What is being asked >> Reproduce each of the following entries word for word.
--- start Task data ---
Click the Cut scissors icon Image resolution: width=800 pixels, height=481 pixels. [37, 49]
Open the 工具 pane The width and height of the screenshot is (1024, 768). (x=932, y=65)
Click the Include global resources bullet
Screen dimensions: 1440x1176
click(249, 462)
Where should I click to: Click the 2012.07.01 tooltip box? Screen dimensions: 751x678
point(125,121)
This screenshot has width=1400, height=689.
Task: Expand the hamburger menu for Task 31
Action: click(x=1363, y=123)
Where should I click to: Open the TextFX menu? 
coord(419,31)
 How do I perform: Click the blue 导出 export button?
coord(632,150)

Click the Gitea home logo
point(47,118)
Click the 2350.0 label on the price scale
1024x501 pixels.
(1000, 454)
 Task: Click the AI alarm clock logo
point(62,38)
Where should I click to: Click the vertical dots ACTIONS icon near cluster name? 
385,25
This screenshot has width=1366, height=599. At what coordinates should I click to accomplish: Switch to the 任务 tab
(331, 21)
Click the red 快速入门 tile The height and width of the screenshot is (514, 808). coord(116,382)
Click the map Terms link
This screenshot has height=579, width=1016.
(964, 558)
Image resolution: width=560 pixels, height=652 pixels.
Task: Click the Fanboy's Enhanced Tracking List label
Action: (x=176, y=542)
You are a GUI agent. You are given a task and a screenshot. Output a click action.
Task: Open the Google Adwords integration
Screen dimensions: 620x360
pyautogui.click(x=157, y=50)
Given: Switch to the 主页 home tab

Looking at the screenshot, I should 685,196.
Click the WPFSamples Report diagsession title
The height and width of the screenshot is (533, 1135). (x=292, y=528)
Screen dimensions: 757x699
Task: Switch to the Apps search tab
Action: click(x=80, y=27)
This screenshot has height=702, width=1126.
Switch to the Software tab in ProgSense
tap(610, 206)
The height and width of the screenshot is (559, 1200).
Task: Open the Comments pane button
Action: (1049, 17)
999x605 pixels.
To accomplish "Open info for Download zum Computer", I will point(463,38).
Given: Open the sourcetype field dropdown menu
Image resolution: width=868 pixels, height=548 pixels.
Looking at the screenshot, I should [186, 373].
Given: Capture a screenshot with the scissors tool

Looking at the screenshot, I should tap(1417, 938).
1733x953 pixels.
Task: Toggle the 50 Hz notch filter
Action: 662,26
--- end Task data ---
Written answer >>
Click the Cut scissors icon Image resolution: width=800 pixels, height=481 pixels. [37, 49]
Open the 工具 pane The width and height of the screenshot is (1024, 768). (x=932, y=65)
Click the Include global resources bullet
Screen dimensions: 1440x1176
click(249, 462)
Where should I click to: Click the 2012.07.01 tooltip box? Screen dimensions: 751x678
point(125,121)
This screenshot has width=1400, height=689.
Task: Expand the hamburger menu for Task 31
Action: click(x=1363, y=123)
Where should I click to: Open the TextFX menu? 
coord(419,31)
 How do I perform: Click the blue 导出 export button?
coord(632,150)

Click the Gitea home logo
point(47,118)
Click the 2350.0 label on the price scale
1024x501 pixels.
(1000, 454)
 Task: Click the AI alarm clock logo
point(62,38)
Where should I click to: Click the vertical dots ACTIONS icon near cluster name? 
385,25
This screenshot has width=1366, height=599. At what coordinates should I click to accomplish: Switch to the 任务 tab
(331, 21)
Click the red 快速入门 tile The height and width of the screenshot is (514, 808). coord(116,382)
Click the map Terms link
This screenshot has height=579, width=1016.
(964, 558)
Image resolution: width=560 pixels, height=652 pixels.
Task: Click the Fanboy's Enhanced Tracking List label
Action: (x=176, y=542)
You are a GUI agent. You are given a task and a screenshot. Output a click action.
Task: Open the Google Adwords integration
Screen dimensions: 620x360
pyautogui.click(x=157, y=50)
Given: Switch to the 主页 home tab

Looking at the screenshot, I should 685,196.
Click the WPFSamples Report diagsession title
The height and width of the screenshot is (533, 1135). (x=292, y=528)
Screen dimensions: 757x699
Task: Switch to the Apps search tab
Action: click(x=80, y=27)
This screenshot has height=702, width=1126.
Switch to the Software tab in ProgSense
tap(610, 206)
The height and width of the screenshot is (559, 1200).
Task: Open the Comments pane button
Action: (1049, 17)
999x605 pixels.
To accomplish "Open info for Download zum Computer", I will point(463,38).
Given: Open the sourcetype field dropdown menu
Image resolution: width=868 pixels, height=548 pixels.
Looking at the screenshot, I should [186, 373].
Given: Capture a screenshot with the scissors tool

Looking at the screenshot, I should tap(1417, 938).
1733x953 pixels.
Task: Toggle the 50 Hz notch filter
Action: 662,26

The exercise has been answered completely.